----- Material for this task -----

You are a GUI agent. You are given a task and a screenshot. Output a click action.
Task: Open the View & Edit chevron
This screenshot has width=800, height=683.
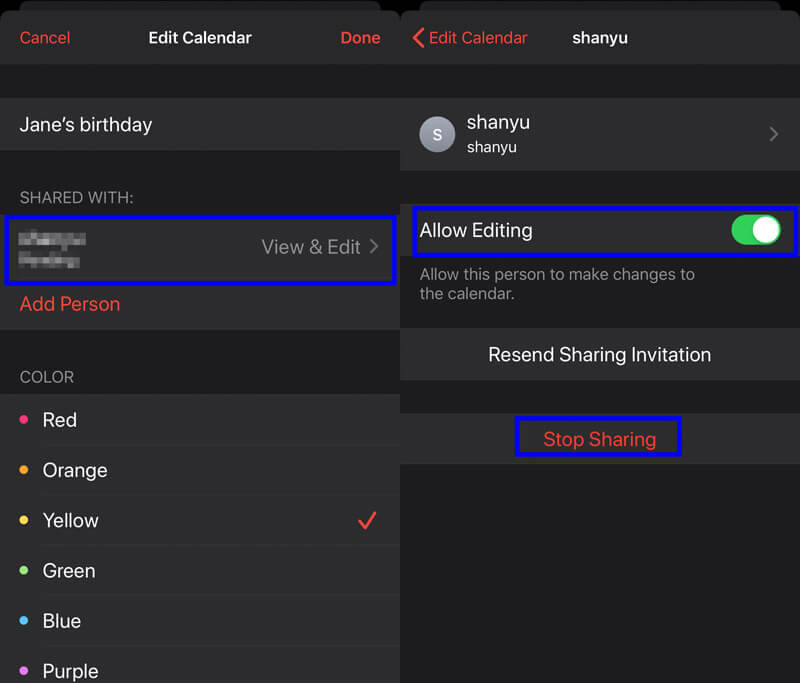pyautogui.click(x=374, y=247)
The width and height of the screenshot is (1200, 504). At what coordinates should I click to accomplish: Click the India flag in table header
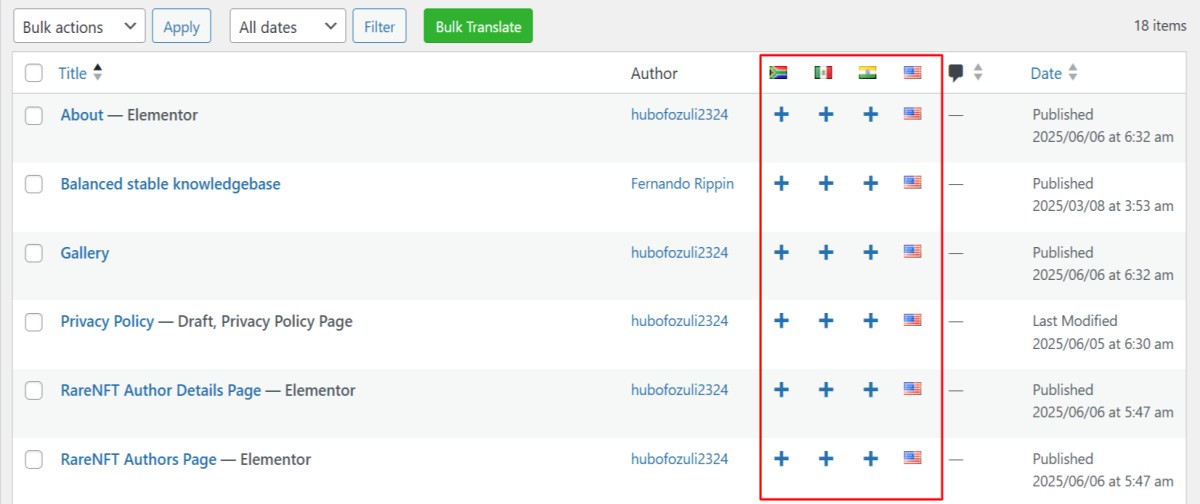[x=867, y=73]
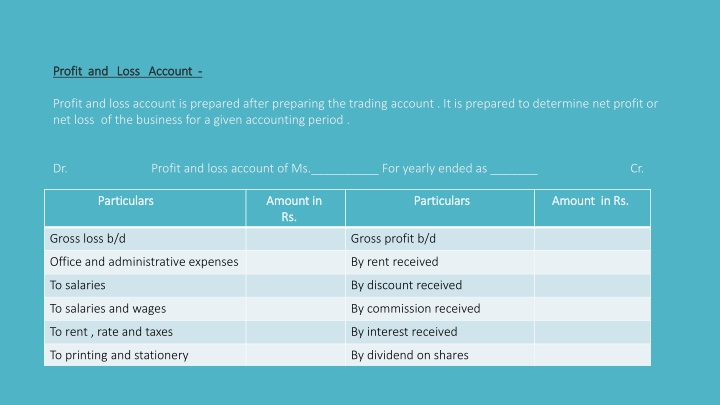Viewport: 720px width, 405px height.
Task: Click the empty amount cell beside Gross loss
Action: point(294,238)
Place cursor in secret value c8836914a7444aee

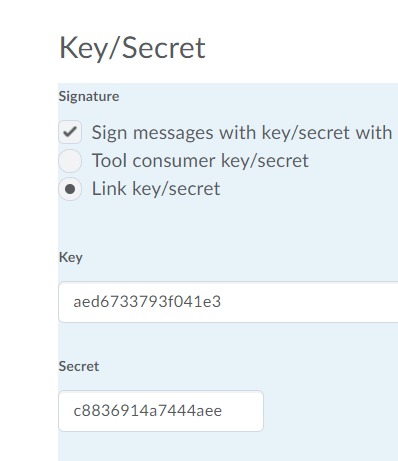point(147,410)
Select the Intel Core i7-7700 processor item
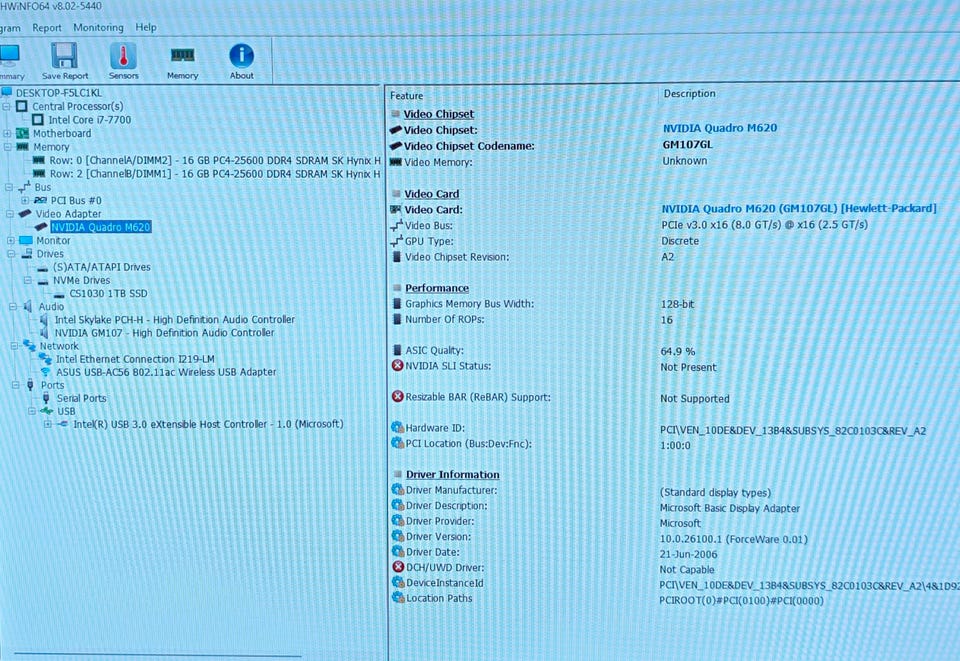 89,120
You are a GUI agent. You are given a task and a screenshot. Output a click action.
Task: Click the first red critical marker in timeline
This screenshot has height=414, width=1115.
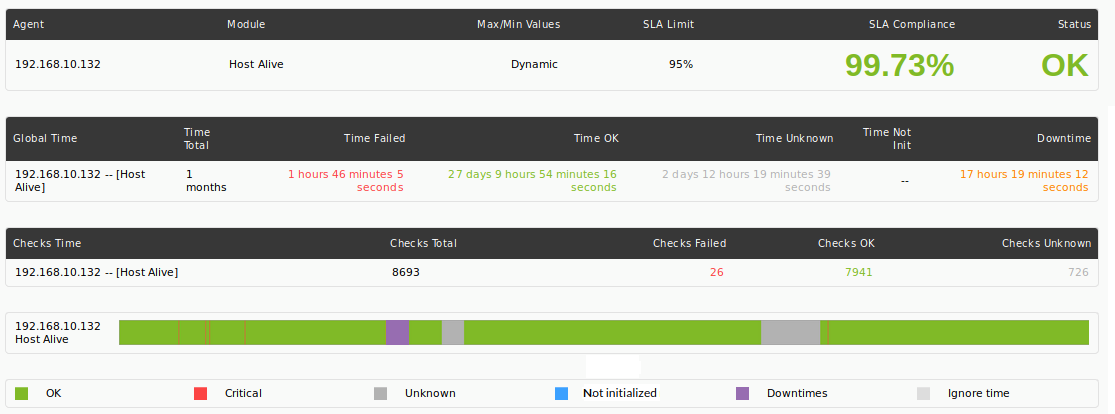point(178,332)
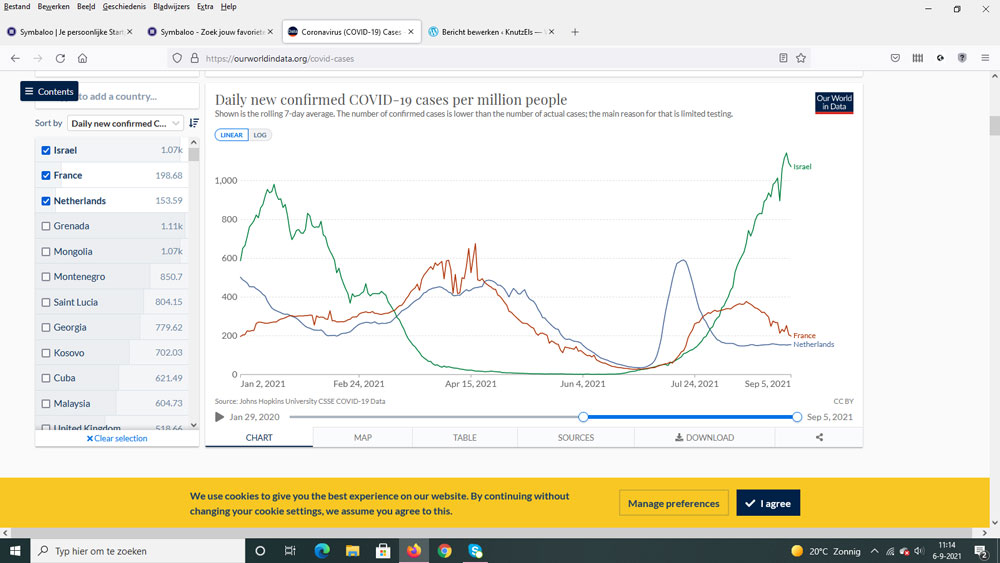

-----

What the exercise asks: With the pictures left out, give again exactly the lines from the one that contains "Task: Open the View & Edit chevron" through the final line of the data above.

Result below:
Task: Open the View & Edit chevron
This screenshot has width=800, height=683.
pyautogui.click(x=374, y=247)
The width and height of the screenshot is (1200, 504). At what coordinates should I click to accomplish: Click the India flag in table header
[x=867, y=73]
Viewport: 720px width, 405px height.
Task: Click the empty amount cell beside Gross loss
Action: point(294,238)
Place cursor in secret value c8836914a7444aee

point(147,410)
Select the Intel Core i7-7700 processor item
 89,120
You are a GUI agent. You are given a task and a screenshot. Output a click action.
Task: Click the first red critical marker in timeline
This screenshot has height=414, width=1115.
point(178,332)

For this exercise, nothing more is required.